Assignment 02
During the eighteenth and nineteenth centuries, there were many social debates happening throughout Europe. People were trying to figure out where women fit in the world – both socially and politically – as the issues of women’s rights became a prevalent topic of conversation. In her article “Skeletons in the Closet”, Londa Schienbinger argues that the medical community stepped in to try and solve the question of where women fit into society. Scientists at the time believed they could answer these debates with anatomical and biological findings. By exploring the physical anatomy of the female body, and then comparing it to that of men, anatomists hoped to explain how physical differences in the two sexes could potentially explain mental and social differences. Furthermore, these “natural inequalities” could help justify a woman’s place in social hierarchy.
Schienbinger gives us many examples of how these anatomical differences between men and women helped shape their social identities. For instance, the finding that women had larger pelvic bones and wider hip structures meant that they were naturally fit for giving birth. The idea of motherhood became a role for women that was “destined” based upon their anatomy. Similarly, in the 1820s, findings that “woman’s skulls were larger in relation to their body size than men’s – but then, so were children’s” (64) provided a basis for scientists to compare skull size to intelligence. A larger skull in women and children meant that they were similar in intellectual maturity, therefore less mature than men. Schienbinger would argue that this comparison of women to children was a common social identity in the late eighteenth century. She states, “middle-class wives were on average ten years younger than their husbands; it is not surprising that middle-class women should have appeared ‘childish’ in comparison to their husbands” (66).

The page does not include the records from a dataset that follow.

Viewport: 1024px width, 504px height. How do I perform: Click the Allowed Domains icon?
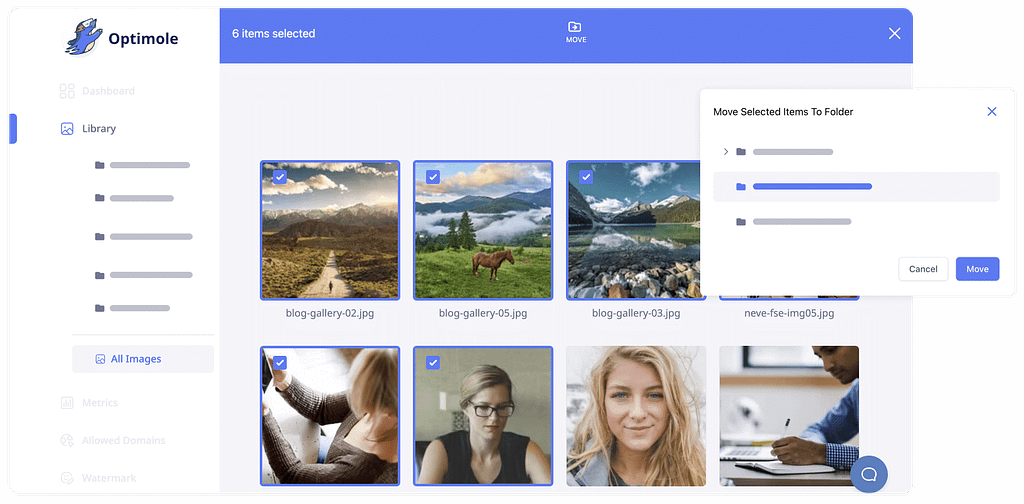(x=67, y=441)
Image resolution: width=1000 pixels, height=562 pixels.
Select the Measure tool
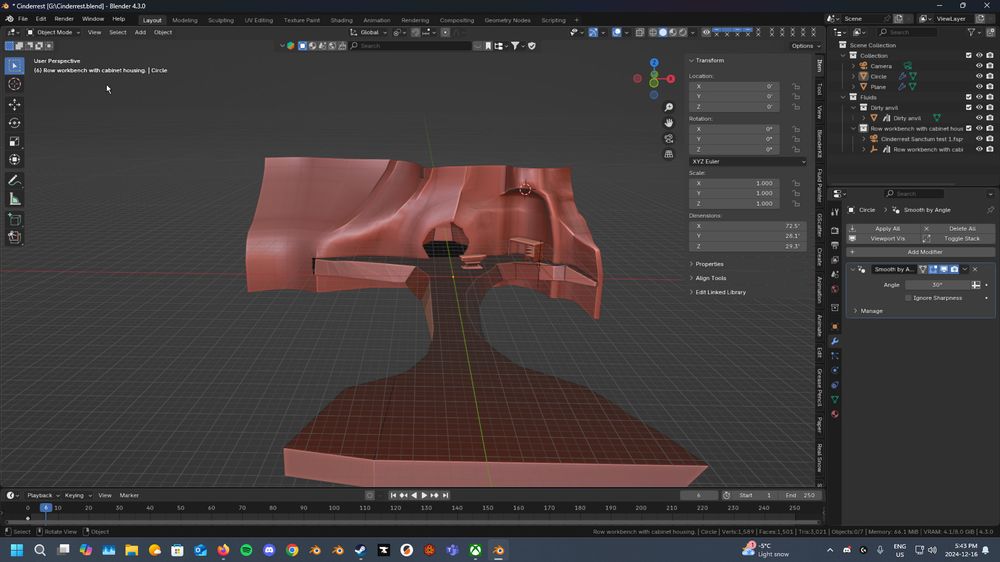(15, 199)
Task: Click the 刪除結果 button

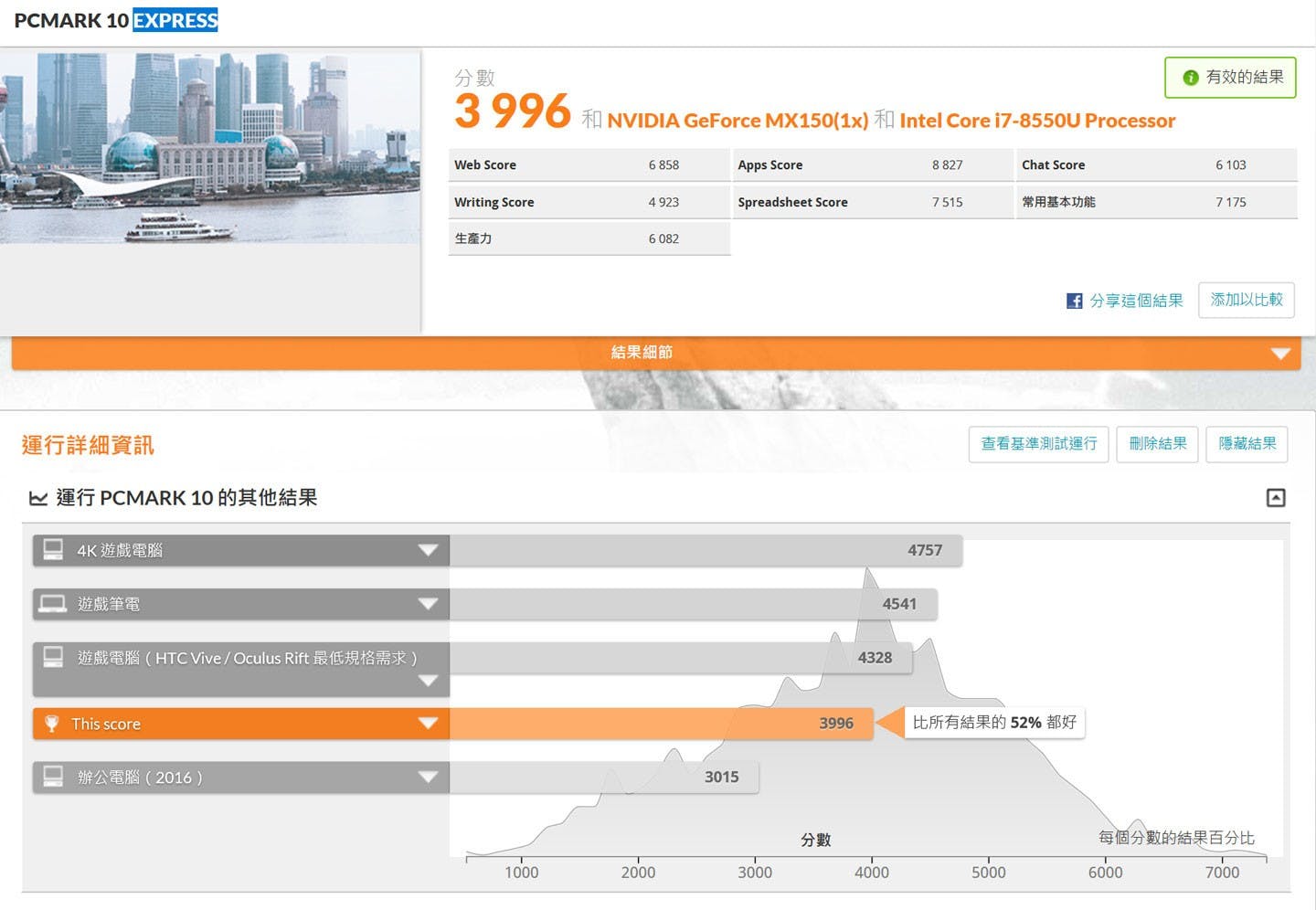Action: [x=1157, y=444]
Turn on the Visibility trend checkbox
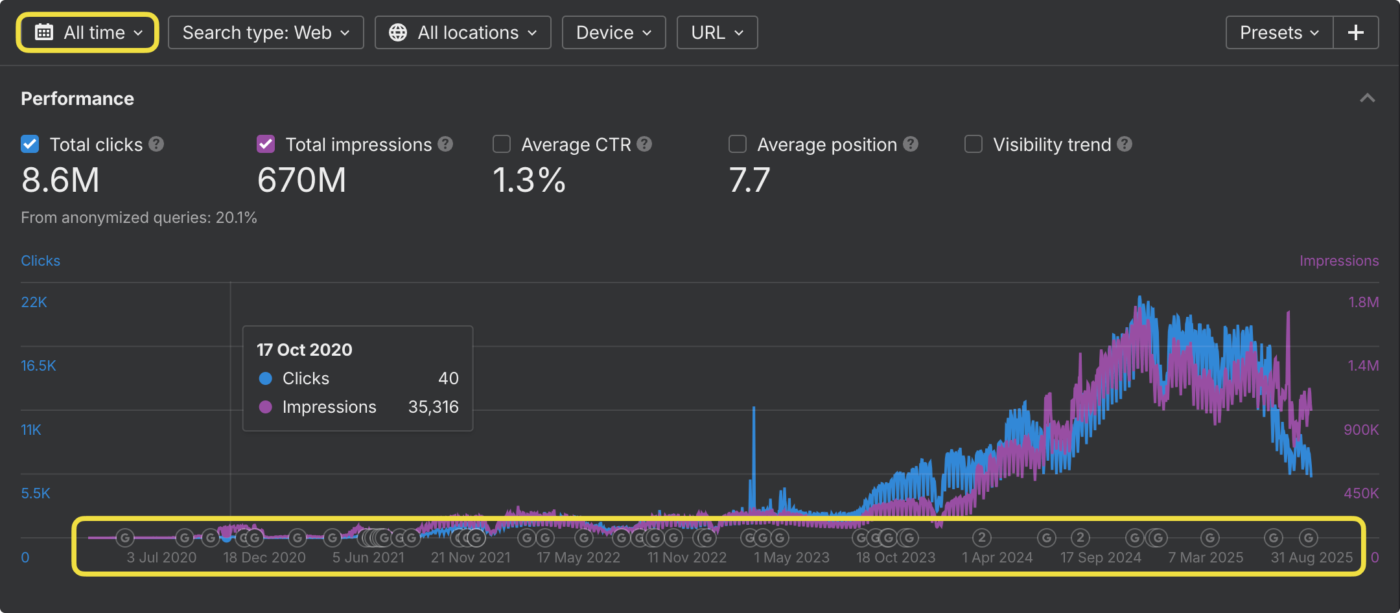 [x=973, y=144]
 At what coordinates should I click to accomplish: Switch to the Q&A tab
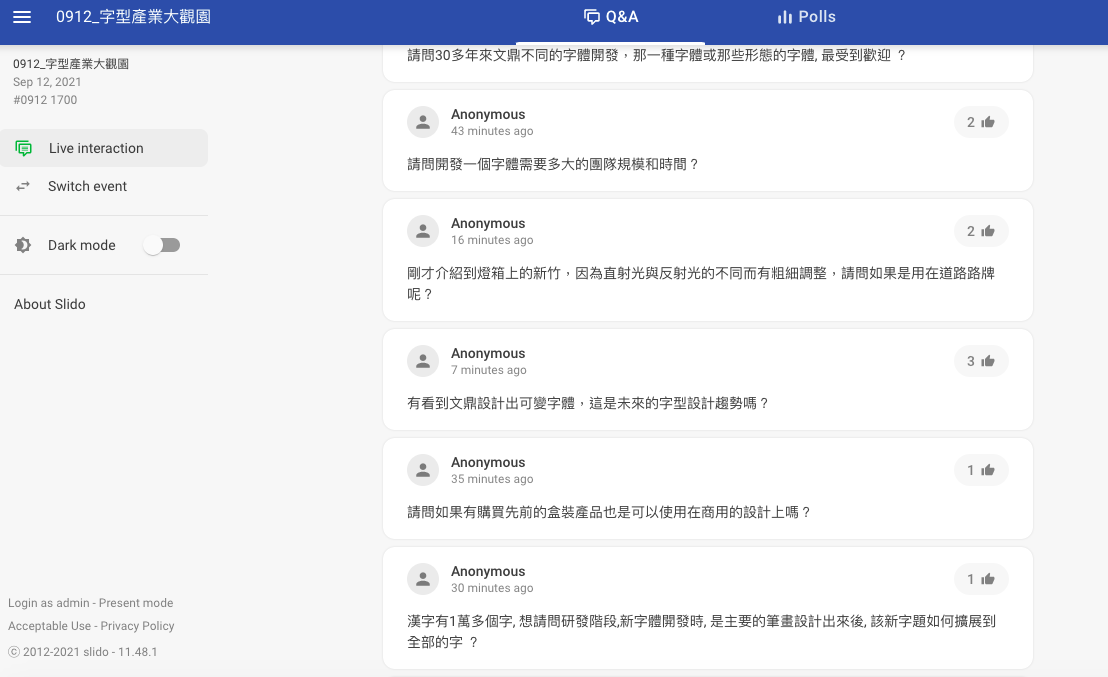pos(610,17)

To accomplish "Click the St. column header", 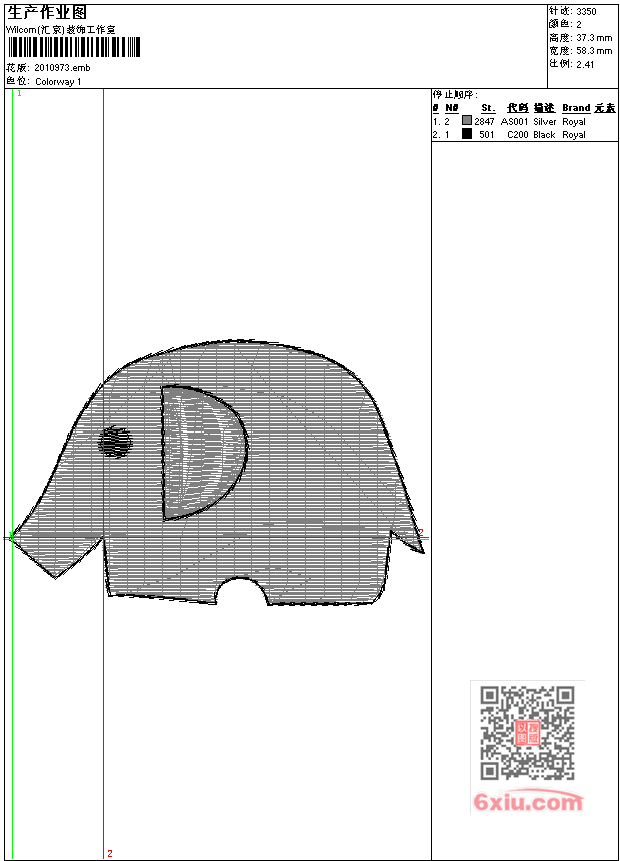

Schienbinger also explains that in order for anyone to participate in the debate over rights and social order, they needed to be able to back up their reasoning with scientific proof. This was particularly difficult for women because they were not allowed in the scientific realm in the first place. During this time men found women to be “incapable of scientific endeavor” (71) and therefore they could not argue their position on suffrage in an intelligent manner. Men were able to justify gendered roles based on scientific evidence and women were left out of this debate completely.